Mitt Romney gave a speech to a crowd of Mississippi State University students on Jan. 28 in which he recalled his shortcomings in the 2012 presidential election and spoke on what he thinks the Republican party should do differently in 2016.
"During our campaigns for the primary vote, we tend to go to the audiences that vote in a Republican primary and tend therefore not to be as involved in minority communities as we need to be to win the general election," Romney said. "And so we got to stop thinking so much about the primary and start thinking more about making sure we have people that support us in the general election."
Romney could be referring to how grueling the Republican primary process is for candidates. Romney battled several opponents who arguably pushed his policies farther to the right than he would have liked. Once he entered the general election against Barack Obama, Romney had no chance to make up the lost ground in the middle.
Romney continued to explain that he wants Republicans to devote equal attention to all audiences, instead of just a few conservative groups.
During his 2012 campaign, Romney was often criticized by his own party for focusing on entrepreneurs instead of working class Americans. Now, he says, his focus is on poverty and believes marriage is one way to combat the problem.
"If marriage ... is essential to helping people to stay out of poverty, then we want to do the opposite," Romney said. "We want to create incentives for them to get married, not to not get married."

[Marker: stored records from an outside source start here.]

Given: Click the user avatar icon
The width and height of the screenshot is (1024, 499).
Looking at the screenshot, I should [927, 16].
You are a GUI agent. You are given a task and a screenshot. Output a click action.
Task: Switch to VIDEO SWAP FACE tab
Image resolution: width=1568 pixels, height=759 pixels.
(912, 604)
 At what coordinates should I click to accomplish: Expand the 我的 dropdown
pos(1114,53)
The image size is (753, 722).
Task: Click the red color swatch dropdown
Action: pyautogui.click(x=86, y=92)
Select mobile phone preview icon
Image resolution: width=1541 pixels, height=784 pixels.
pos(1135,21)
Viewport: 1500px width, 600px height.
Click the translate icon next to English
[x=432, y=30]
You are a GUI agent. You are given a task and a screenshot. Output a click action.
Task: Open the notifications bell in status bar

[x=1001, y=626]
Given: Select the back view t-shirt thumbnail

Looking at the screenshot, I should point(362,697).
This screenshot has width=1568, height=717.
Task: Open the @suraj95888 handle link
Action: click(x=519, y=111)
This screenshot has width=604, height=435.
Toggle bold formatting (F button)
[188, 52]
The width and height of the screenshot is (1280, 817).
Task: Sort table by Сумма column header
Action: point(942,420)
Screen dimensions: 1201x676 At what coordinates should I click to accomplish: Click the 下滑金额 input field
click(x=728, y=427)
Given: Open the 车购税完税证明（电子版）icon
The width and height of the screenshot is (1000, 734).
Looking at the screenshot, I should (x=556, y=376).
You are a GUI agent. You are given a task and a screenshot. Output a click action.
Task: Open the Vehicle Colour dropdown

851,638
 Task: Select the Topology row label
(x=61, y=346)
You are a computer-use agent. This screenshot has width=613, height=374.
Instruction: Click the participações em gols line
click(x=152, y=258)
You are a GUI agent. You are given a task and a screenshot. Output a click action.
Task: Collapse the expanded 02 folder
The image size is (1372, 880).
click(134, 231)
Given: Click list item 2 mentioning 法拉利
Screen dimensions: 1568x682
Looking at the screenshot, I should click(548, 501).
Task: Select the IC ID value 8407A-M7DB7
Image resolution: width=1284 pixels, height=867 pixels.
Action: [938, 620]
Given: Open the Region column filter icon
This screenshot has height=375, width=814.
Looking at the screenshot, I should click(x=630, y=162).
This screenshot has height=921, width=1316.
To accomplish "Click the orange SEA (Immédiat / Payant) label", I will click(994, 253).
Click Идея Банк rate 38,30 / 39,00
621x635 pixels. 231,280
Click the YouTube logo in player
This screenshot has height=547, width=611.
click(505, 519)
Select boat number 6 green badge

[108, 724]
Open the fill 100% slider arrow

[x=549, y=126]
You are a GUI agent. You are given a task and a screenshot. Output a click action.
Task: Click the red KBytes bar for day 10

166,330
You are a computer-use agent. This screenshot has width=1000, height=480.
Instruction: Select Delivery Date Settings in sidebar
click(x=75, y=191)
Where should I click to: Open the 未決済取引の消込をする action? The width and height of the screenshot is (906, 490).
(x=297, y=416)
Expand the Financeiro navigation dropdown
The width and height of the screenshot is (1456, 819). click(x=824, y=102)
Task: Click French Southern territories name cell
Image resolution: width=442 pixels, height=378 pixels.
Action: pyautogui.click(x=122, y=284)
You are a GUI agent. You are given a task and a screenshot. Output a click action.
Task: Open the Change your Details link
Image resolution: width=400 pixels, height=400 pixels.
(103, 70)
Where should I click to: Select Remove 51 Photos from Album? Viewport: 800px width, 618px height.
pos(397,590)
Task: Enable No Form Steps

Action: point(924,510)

Romney also went on to bash the potential Democratic challenger, former Secretary of State Hillary Clinton. "How can Secretary Clinton provide opportunity for all if she doesn't know where jobs come from in the first place?" he said.
He attacked Clinton's economic positions as well as her foreign policy and personal wealth. Romney criticized her “timid” approach to foreign affairs by allowing Russia to invade Ukraine. Having a wealth problem of his own, Romney went on to say that “Clinton is no model for modest living, either.”
The speech did not mention any update on his plans to run for president for a third time. The past few weeks have been shaky for the one-time Republican nominee as many in the GOP have spoken out against him, saying he had his chance and lost. His recent tour has sought to rebut those concerns as he decides whether or not to compete for center-right donors to start a campaign.